■ Source text:
══════════

A simple and effective optimization algorithm to extract a dominant set from a graph is given by the so-called replicator dynamics, developed and studied in evolutionary game theory, which are defined as follows:

$$\begin{aligned} x_i^{(t+1)} = x_i^{(t)} \frac{(A\mathbf{x}^{(t)})_i}{(\mathbf{x}^{(t)})'A(\mathbf{x}^{(t)})} \end{aligned}$$
(5)

for \(i=1,\ldots ,n\).

3 Constrained Dominant Sets

Let \(G=(V,E,w)\) be an edge-weighted graph with n vertices and let A denote as usual its (weighted) adjacency matrix. Given a subset of vertices \(S \subseteq V\) and a parameter \( \alpha > 0\), define the following parameterized family of quadratic programs:

$$\begin{aligned} \begin{array}{ll} \text {maximize } &{} f_S^\alpha (\mathbf{x}) = \mathbf{x}' (A - \alpha \hat{I}_S) \mathbf{x}\\ \text {subject to} &{} \mathbf {x} \in \varDelta \end{array} \end{aligned}$$
(6)

══════════

■ Recorded information:

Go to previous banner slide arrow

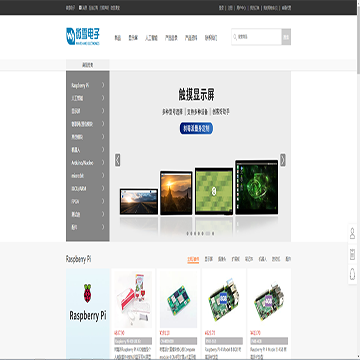(x=118, y=160)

══════════

■ Required actions:
(a) In the passage on dominant sets, replace "optimization algorithm" with "iterative procedure". Then write out the passage starting with "A simple and" and going on through "for \(i=1,\ldots ,n\).".
(b) The section headed Constrained Dominant Sets introduces several symbols with "Let," "let," or "Given." List each of those symbols along with what the passage says it denotes.
Work only from the passage on dominant sets.

■ Solutions to each task:
(a)
A simple and effective iterative procedure to extract a dominant set from a graph is given by the so-called replicator dynamics, developed and studied in evolutionary game theory, which are defined as follows:

$$\begin{aligned} x_i^{(t+1)} = x_i^{(t)} \frac{(A\mathbf{x}^{(t)})_i}{(\mathbf{x}^{(t)})'A(\mathbf{x}^{(t)})} \end{aligned}$$
(5)

for \(i=1,\ldots ,n\).

(b)
- G: an edge-weighted graph with n vertices
- A: the (weighted) adjacency matrix of G
- S: a subset of vertices, with S ⊆ V
- α: a parameter, with α > 0